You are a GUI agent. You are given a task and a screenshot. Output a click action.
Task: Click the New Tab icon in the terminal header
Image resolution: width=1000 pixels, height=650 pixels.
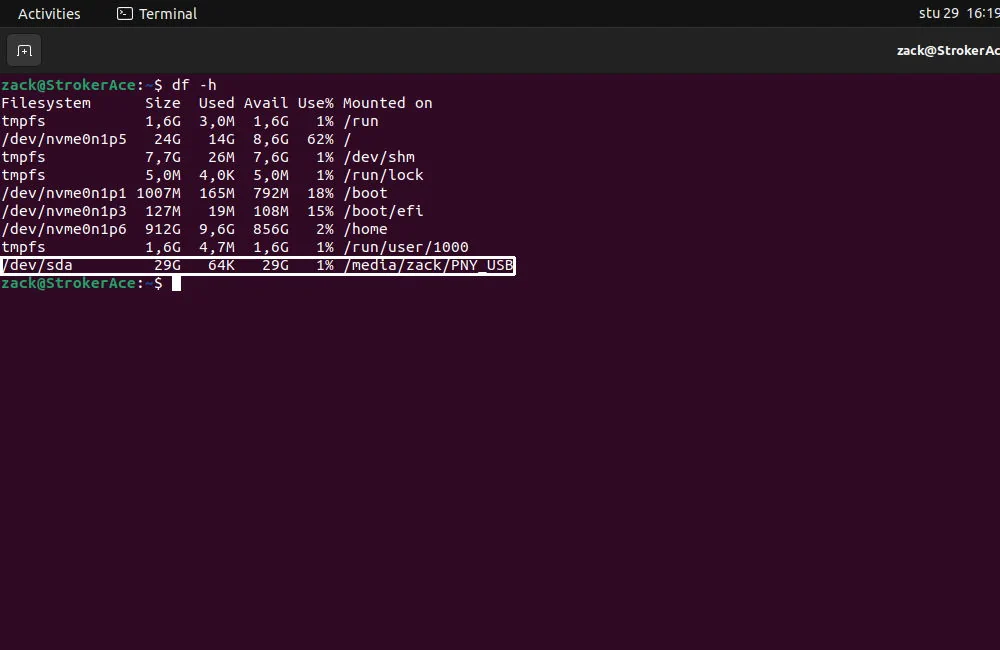[x=23, y=50]
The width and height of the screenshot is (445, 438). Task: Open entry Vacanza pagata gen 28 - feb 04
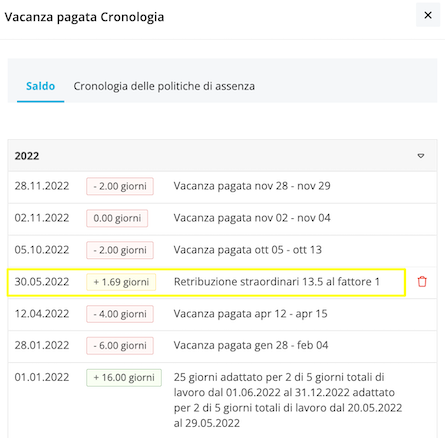coord(251,345)
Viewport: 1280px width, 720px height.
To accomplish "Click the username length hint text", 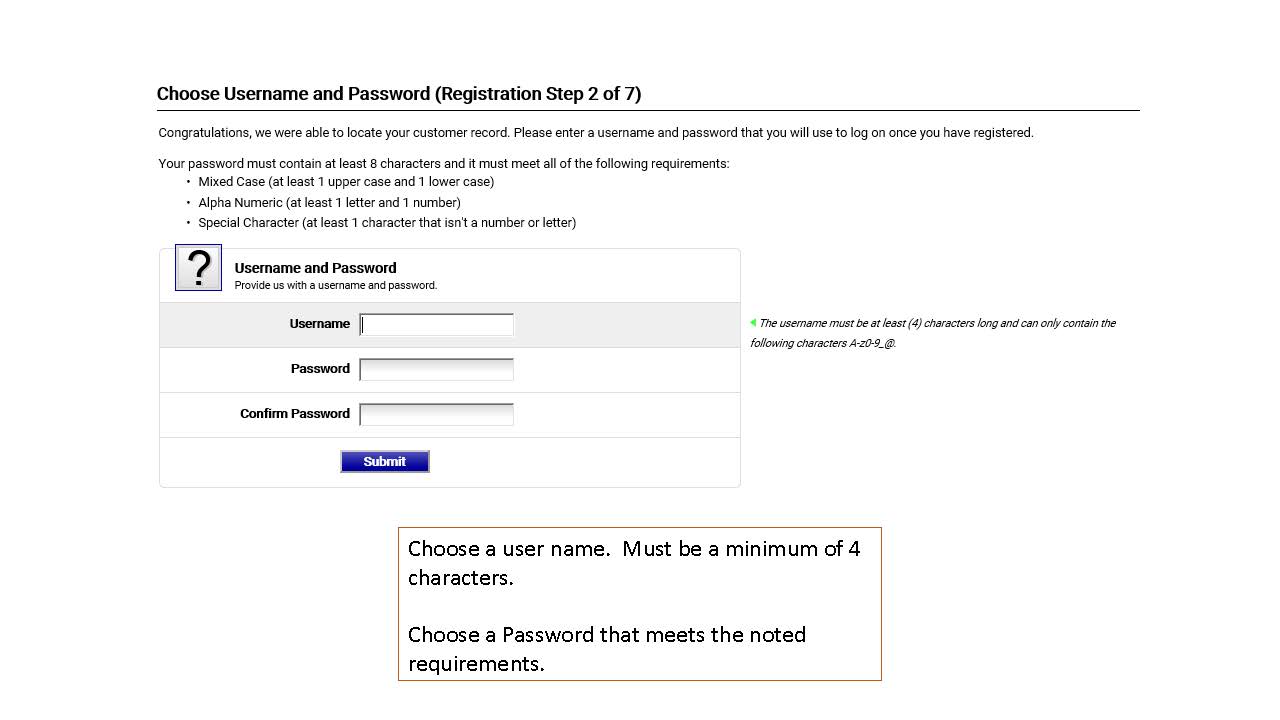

--- What to work on ---
Restate each entry word for word, leaving out any pictures.

--- Reply ---
You are a GUI agent. You are given a task and a screenshot. Output a click action.
Task: Click the New Tab icon in the terminal header
Image resolution: width=1000 pixels, height=650 pixels.
[x=23, y=50]
The width and height of the screenshot is (445, 438). Task: Open entry Vacanza pagata gen 28 - feb 04
coord(251,345)
Viewport: 1280px width, 720px height.
To accomplish "Click the username length hint text", 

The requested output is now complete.